Keywordsnbsp large data misunderstanding data Warehouse
With so much hype about big data, IT managers have a hard time knowing how to tap into the potential of big data. Gartner points to five misconceptions about big data to help IT managers develop their information infrastructure strategy.
Alexander Linden, Gartner research director, said: "Big Data offers great opportunities, but it also poses greater challenges." Massive amounts of data do not solve the problems inherent in the data. IT managers need to break all hype and guide action based on known facts and business-driven results. ”
Myth 1: In the use of large data other people are ahead of me
There has been an unprecedented level of interest in large data technology and services, with 73% per cent of the respondents investing or planning to invest in big data. But most corporate institutions are still in the early stages of using large data, and only 13% of respondents have deployed large data solutions (see Figure 1).
Figure 1, 2013 and 2014 stages of large data adoption
Note: Gartner asks each of the respondents, "which of the following 5 phases best describes the stage in which your organization uses large data?" ” 2014 n = 302,2013 Year n = 720. Source: Gartner (September 2014)
The biggest challenge for an enterprise structure is to determine how to derive value from large data and to determine where to start. Many enterprise organizations are stuck in the pilot phase because they do not associate technology with business processes or specific usages.
Myth 2: We have so much data that we don't need to worry about a small data defect
IT managers believe that the current management of so many data makes a single problem of data quality trivial, because of the "big Data law." This view holds that a single data quality flaw does not affect the results of the entire data analysis, as each defect is only a very small part of the inland volume data of the enterprise organization.
"In fact, even though the impact of a single flaw on the entire dataset is smaller than the amount of data, it's more than all the bugs," says Ted Friedman, vice president of Gartner. As a result, poor data quality has the same impact on the entire dataset. In addition, most of the data used by enterprise organizations in the context of large data sources are external or unknown and unknown. This means that there is a higher likelihood of data quality problems than ever before, so data quality is actually becoming more important in the context of large data. ”
Myth 3: Large data continues to eliminate the need for large data consolidation
The general view is that large data technologies-especially the potential to process information in a pattern approach-will enable enterprise organizations to use multiple data models to read the same data sources. Many people believe that this flexibility will allow end users to determine how to translate the various datasets on demand. They believe this will also provide data access that meets the needs of individual users.
In reality, most information users are heavily dependent on the "in-write mode" where data is described and content is described in advance, so the data integrity and relevance to the scene has been unified.
Myth 4: Using a data Warehouse for advanced analysis is meaningless
Many leaders of information management believe that building a data warehouse is time-consuming and pointless, because advanced analysis uses new data rather than just data warehouses.
The reality is that many advanced analytics projects use data warehouses in the analysis process. In other cases, the information manager must refine the new data type as part of the large data to make it suitable for analysis.
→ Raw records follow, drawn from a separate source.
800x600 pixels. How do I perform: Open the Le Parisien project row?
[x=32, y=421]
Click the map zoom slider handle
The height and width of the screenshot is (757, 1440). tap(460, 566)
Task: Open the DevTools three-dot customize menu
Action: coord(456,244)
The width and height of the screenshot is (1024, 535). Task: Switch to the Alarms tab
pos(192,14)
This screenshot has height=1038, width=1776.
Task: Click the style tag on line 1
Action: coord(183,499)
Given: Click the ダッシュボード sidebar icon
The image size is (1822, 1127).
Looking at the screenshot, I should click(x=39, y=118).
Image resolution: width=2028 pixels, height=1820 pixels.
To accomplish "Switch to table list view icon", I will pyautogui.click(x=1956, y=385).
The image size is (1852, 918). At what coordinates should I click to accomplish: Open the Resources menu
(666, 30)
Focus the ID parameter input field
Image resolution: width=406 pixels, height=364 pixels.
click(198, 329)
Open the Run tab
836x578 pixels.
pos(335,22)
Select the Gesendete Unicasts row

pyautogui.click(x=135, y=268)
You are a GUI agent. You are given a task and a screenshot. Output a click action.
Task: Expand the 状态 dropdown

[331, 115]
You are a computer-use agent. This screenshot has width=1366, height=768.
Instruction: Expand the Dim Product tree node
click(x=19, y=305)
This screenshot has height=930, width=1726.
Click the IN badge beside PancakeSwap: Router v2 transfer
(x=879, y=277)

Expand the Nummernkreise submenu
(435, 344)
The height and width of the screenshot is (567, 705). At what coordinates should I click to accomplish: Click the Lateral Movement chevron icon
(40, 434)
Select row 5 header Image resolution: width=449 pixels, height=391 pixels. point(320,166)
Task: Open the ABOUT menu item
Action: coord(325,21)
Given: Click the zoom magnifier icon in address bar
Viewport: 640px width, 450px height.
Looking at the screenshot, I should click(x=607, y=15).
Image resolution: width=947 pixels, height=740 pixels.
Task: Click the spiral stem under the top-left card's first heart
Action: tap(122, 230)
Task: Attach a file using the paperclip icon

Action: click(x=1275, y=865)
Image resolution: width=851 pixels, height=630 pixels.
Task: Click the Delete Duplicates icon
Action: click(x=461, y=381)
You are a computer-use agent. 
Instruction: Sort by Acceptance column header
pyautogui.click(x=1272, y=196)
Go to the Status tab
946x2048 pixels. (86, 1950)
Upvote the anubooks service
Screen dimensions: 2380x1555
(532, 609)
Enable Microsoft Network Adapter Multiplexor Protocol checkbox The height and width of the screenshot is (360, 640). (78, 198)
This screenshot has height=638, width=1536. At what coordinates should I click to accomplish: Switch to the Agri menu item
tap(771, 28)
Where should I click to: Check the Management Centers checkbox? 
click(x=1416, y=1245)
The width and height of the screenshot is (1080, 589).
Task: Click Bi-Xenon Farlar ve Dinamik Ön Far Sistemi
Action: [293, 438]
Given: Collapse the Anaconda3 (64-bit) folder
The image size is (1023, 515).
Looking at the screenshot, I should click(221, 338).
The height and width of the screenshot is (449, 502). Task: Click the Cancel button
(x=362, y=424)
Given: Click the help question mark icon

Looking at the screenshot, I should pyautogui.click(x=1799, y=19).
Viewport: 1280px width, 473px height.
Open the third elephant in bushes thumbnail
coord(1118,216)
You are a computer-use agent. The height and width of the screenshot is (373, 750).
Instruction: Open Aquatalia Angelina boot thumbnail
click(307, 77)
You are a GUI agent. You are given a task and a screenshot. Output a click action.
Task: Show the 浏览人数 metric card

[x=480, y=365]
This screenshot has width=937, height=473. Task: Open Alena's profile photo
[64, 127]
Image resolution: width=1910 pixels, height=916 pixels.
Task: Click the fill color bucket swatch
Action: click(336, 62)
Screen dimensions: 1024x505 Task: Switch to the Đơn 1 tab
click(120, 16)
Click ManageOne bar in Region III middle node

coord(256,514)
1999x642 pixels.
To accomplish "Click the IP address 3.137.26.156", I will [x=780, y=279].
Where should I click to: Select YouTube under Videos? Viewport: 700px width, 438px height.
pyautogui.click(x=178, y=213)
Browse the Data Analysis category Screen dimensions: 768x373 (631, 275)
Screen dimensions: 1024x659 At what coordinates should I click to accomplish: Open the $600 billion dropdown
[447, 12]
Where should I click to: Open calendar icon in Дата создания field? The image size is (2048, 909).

They need to determine what data is relevant, how to aggregate the data, and the level of data quality, and this data extraction may occur in many places, not just databases.
Myth 5: Data Lake will replace data Warehouse
Many vendors define the data lake as an enterprise data management platform for analyzing RAW format data from a variety of sources.
The reality is that it is misleading for a manufacturer to position a data lake as a substitute for a data warehouse or as a key element of the customer analysis technology facility. The basic technology of data lake lacks the mature type and breadth of the technical feature of Data Warehouse. "The Data warehouse already has the ability to support a wide range of users across the organization," said Nick Heudecker, Gartner research director. There is no need for information managers to wait for the data lake to catch up. The
The content source of this page is from Internet, which doesn't represent Alibaba Cloud's opinion;
products and services mentioned on that page don't have any relationship with Alibaba Cloud. If the
content of the page makes you feel confusing, please write us an email, we will handle the problem
within 5 days after receiving your email.
If you find any instances of plagiarism from the community, please send an email to:
info-contact@alibabacloud.com
and provide relevant evidence. A staff member will contact you within 5 working days.